» Exercise instructions
Print the listing below in full. Alter nothing.

Segment Open

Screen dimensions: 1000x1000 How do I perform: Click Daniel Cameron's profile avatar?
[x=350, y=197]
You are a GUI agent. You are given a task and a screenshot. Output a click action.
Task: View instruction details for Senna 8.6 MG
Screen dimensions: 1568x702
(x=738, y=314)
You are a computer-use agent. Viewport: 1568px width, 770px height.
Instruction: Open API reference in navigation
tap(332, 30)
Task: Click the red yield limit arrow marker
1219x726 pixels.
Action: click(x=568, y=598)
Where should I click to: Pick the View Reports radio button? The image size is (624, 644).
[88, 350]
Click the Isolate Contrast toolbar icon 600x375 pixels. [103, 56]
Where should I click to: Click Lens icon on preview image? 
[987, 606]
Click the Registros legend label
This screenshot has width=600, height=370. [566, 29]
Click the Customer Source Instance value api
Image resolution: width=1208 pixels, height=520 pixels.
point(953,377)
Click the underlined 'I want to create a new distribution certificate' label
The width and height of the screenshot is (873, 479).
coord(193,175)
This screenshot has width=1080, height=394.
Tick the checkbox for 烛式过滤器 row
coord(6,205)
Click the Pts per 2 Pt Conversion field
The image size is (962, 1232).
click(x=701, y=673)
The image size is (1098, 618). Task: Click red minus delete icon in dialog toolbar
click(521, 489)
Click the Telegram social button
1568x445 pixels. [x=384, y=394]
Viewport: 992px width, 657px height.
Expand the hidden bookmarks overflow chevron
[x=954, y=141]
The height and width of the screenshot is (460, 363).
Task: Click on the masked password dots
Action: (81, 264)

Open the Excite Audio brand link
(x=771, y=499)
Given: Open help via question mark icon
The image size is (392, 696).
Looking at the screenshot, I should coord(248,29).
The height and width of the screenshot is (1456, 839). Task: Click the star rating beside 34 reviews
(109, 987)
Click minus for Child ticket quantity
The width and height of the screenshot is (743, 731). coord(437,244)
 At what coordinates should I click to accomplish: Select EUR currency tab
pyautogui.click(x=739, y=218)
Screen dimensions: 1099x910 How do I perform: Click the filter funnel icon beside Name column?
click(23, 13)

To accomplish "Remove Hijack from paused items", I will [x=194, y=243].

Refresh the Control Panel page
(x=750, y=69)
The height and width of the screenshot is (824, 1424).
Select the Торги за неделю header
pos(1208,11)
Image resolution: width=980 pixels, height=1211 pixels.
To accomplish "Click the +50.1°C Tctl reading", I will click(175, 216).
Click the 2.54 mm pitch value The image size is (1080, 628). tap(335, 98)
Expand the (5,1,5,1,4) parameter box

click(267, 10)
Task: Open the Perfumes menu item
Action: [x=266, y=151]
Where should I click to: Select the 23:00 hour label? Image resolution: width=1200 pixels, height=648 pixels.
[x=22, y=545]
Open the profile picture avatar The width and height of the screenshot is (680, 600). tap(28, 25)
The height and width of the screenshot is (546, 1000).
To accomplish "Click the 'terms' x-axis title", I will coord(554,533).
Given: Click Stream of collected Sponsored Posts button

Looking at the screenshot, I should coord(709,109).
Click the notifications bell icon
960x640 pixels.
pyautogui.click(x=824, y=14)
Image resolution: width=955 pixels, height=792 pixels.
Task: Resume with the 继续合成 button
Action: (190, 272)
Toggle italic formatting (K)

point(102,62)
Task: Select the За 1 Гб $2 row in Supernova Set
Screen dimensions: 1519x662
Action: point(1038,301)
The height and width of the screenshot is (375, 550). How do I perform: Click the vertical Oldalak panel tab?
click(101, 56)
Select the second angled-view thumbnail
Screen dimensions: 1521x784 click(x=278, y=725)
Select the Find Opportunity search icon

Segment Closed

» Solution for this exercise
Screen dimensions: 1000x1000 How do I perform: Click Daniel Cameron's profile avatar?
[x=350, y=197]
You are a GUI agent. You are given a task and a screenshot. Output a click action.
Task: View instruction details for Senna 8.6 MG
Screen dimensions: 1568x702
(x=738, y=314)
You are a computer-use agent. Viewport: 1568px width, 770px height.
Instruction: Open API reference in navigation
tap(332, 30)
Task: Click the red yield limit arrow marker
1219x726 pixels.
Action: click(x=568, y=598)
Where should I click to: Pick the View Reports radio button? The image size is (624, 644).
[88, 350]
Click the Isolate Contrast toolbar icon 600x375 pixels. [103, 56]
Where should I click to: Click Lens icon on preview image? 
[987, 606]
Click the Registros legend label
This screenshot has width=600, height=370. [566, 29]
Click the Customer Source Instance value api
Image resolution: width=1208 pixels, height=520 pixels.
point(953,377)
Click the underlined 'I want to create a new distribution certificate' label
The width and height of the screenshot is (873, 479).
coord(193,175)
This screenshot has width=1080, height=394.
Tick the checkbox for 烛式过滤器 row
coord(6,205)
Click the Pts per 2 Pt Conversion field
The image size is (962, 1232).
click(x=701, y=673)
The image size is (1098, 618). Task: Click red minus delete icon in dialog toolbar
click(521, 489)
Click the Telegram social button
1568x445 pixels. [x=384, y=394]
Viewport: 992px width, 657px height.
Expand the hidden bookmarks overflow chevron
[x=954, y=141]
The height and width of the screenshot is (460, 363).
Task: Click on the masked password dots
Action: (81, 264)

Open the Excite Audio brand link
(x=771, y=499)
Given: Open help via question mark icon
The image size is (392, 696).
Looking at the screenshot, I should coord(248,29).
The height and width of the screenshot is (1456, 839). Task: Click the star rating beside 34 reviews
(109, 987)
Click minus for Child ticket quantity
The width and height of the screenshot is (743, 731). coord(437,244)
 At what coordinates should I click to accomplish: Select EUR currency tab
pyautogui.click(x=739, y=218)
Screen dimensions: 1099x910 How do I perform: Click the filter funnel icon beside Name column?
click(23, 13)

To accomplish "Remove Hijack from paused items", I will [x=194, y=243].

Refresh the Control Panel page
(x=750, y=69)
The height and width of the screenshot is (824, 1424).
Select the Торги за неделю header
pos(1208,11)
Image resolution: width=980 pixels, height=1211 pixels.
To accomplish "Click the +50.1°C Tctl reading", I will click(175, 216).
Click the 2.54 mm pitch value The image size is (1080, 628). tap(335, 98)
Expand the (5,1,5,1,4) parameter box

click(267, 10)
Task: Open the Perfumes menu item
Action: [x=266, y=151]
Where should I click to: Select the 23:00 hour label? Image resolution: width=1200 pixels, height=648 pixels.
[x=22, y=545]
Open the profile picture avatar The width and height of the screenshot is (680, 600). tap(28, 25)
The height and width of the screenshot is (546, 1000).
To accomplish "Click the 'terms' x-axis title", I will coord(554,533).
Given: Click Stream of collected Sponsored Posts button

Looking at the screenshot, I should coord(709,109).
Click the notifications bell icon
960x640 pixels.
pyautogui.click(x=824, y=14)
Image resolution: width=955 pixels, height=792 pixels.
Task: Resume with the 继续合成 button
Action: (190, 272)
Toggle italic formatting (K)

point(102,62)
Task: Select the За 1 Гб $2 row in Supernova Set
Screen dimensions: 1519x662
Action: point(1038,301)
The height and width of the screenshot is (375, 550). How do I perform: Click the vertical Oldalak panel tab?
click(101, 56)
Select the second angled-view thumbnail
Screen dimensions: 1521x784 click(x=278, y=725)
Select the Find Opportunity search icon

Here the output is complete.